Language Variation or Dialectal Variation, refers to changes


in language due to various influences. These include, social,
geographic, individual and group factors.
Dialect
This refers to the variety of language characteristic of a
particualar group of people in a given speech community
(country) or region. For example one may refer to a Caribbean
dialect as there are certain vocabulary items and sentence
structures that Caribbean countries have in common.
Creole
There is no definition of creole that is accepted by all. The
meaning of the word 'creole' has changed considerably over the
years. However, it is normally used to refer to a dialect or
language which results from contact between the language of a
colonizing people and the language of a colonized people. In the
Caribbean, Creole languages are as a result of contact between
English, French, Spanish, Portuguese, Dutch (languages of the
colonizers) and West African languages (languages of the
colonized).
Patois
Patois is a word of French origin which translates most closely, in
French, to mean 'gibbrish'. It was a word used to describe how
foreign and strange Creole languages sounded to the speakers of
European languages. Patois is used to refer to a geographical
dialect which differs from the standard language spoken in a
given country. In Jamaica, for example, the word patois is used
to refer to the English based creole spoken. Patois carries the
usual negative associations and lack of prestige which
characterize non-standard, rural or regional dialects.
StandardVariety (Eg, English, French)
This is the variety of language or dialect that is used for formal,
official and education purposes.
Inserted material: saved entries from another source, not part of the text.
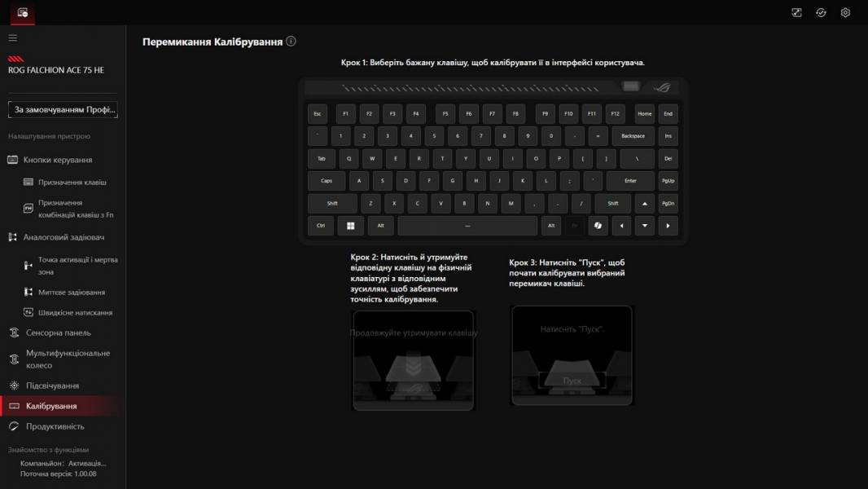Click the update check icon with checkmark
868x489 pixels.
point(821,12)
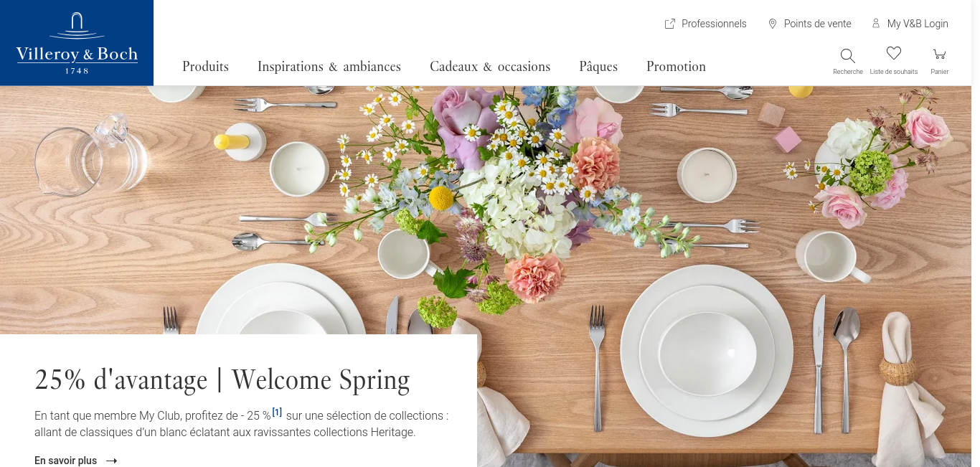980x467 pixels.
Task: Open footnote reference [1]
Action: (x=277, y=412)
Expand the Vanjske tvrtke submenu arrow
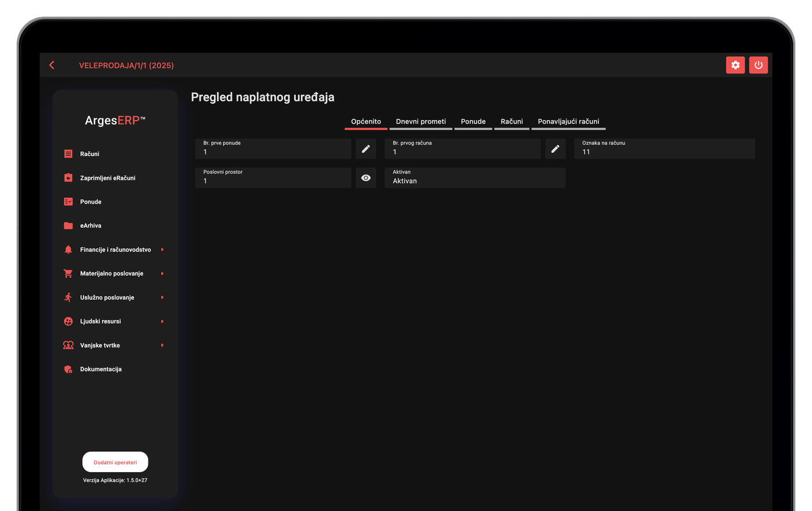812x511 pixels. pos(162,345)
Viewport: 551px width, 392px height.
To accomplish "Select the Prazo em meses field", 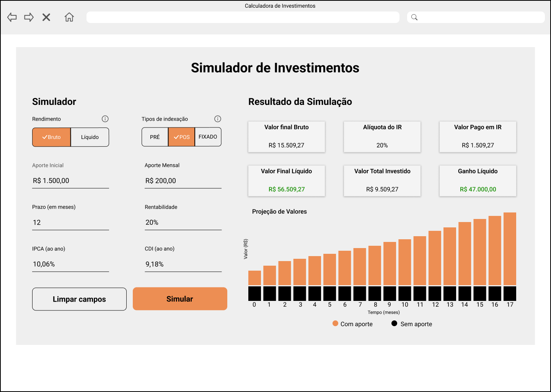I will click(x=70, y=222).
It is also used as an instrument
for mass education and communication causing it to
acquire greater prestige and uniformity. (Creoles have
been observed to lack uniformity as a result of not being

standardized.) Most Caribbean countries have a Eurpoean


language as its standard variety for formal, official purposes and
a Creole language for informal communication amongst native,
family and friends. The notable exception is Haiti where the
French Creole was made an official language alongside French.
Slang
This is a popular, fashionable use of words and phrases which
may be either old words given new meaning or completely new
words. In the same way that fashion changes, so do slang
expressions. Slang is a normal part of everyday speech but may
not be acceptable in certain formal settings. When used in formal
writing, in particular, these expressions should be put in inverted
commas (For e.g, 'wicked'- Jamaican slang for good/amazing,
'off the chain'-American slang for exciting/good)
Foreign English
This refers to varieties of the English language spoken by persons
not from ones country.

Rasta English
This refers to a special variety of English indegenous to Jamaica,
spoken by a religious group of persons called Rastafarians. This
variety diffrentiates itself from standard and non-standard
English by use of different, specialized vocabulary items. The
psychology of 'no contradiction' extends to all aspects of a
Rastafarian's life, including language. Hence because it sounds
contradictory for oppress -/up-res/ to mean held down in life,
Rastafarians refer to this verb as downpress. Likewise instead of
participation -/part-icipation/ to mean being fully involved they
refer to this noun as fullticipation. The language is also
characterized by use of 'I' to signify positivity and the importance
of the individual in relation to another, so instead of 'You and I',
Rasta would refer to us as 'I and I' to signify that we are both
equal in importance. Irie, refers to a good vibe and Ital food
refers to food considered good for the body (i.e, Vegetarian based
food).

Language Registers
Register refers to the perceived attitude and level of formality
associated with a variety of language. The relationship between
the writer's attitude and the variety chosen is very important in
the study of written language. In face to face speech, the listener
can easily interpret the attitude of the speaker by examining the
speaker's tone of voice, facial expressions and overall body
language. This is not possible in writing. The writer has to use
speacialized features of discourse to convey or mask attitudes. It
is then the reader's reponsibility to correctly interpret the
writer's attitude, tone and level of formality. Language
Registers range on a scale from most formal to most informal.
The five levels identified have been given specialized names by
Linguists; frozen, formal, consultative, casual and
intimate.
1. Frozen: This is where the use of language is fixed and
relatively static. The national pledge, anthem, school creeds and
The Lord's Prayer are examples of a frozen register. In essence it
is language that does not require any feedback.
Example: "All visitors are invited to proceed upstairs
immediately."
2. Formal: This describes language used in official and
ceremonial settings. For example in court, in a business meeting,
at a swearing in ceremony, in an interview or in a classroom etc.
The language used in these settings is comparatively rigid and
has a set, agreed upon vocabulary that is well documented. In
other words, the language used is often of a standard variety.
Example: "Would everyone please proceed upstairs at once?"
3. Consultative: This describes language used for the purpose
of seeking assistance as is suggested by the word 'consult'. It also
describes the language used between a superior and subordinate.
In both cases one person is deemed as more knowledgeable and
having greater expertise and the other person is the beneficiary
of such knowledge and expertise. The language dynamism
between lawyer/client, doctor/patient, employer/employee and
teacher/student are examples of this type of register.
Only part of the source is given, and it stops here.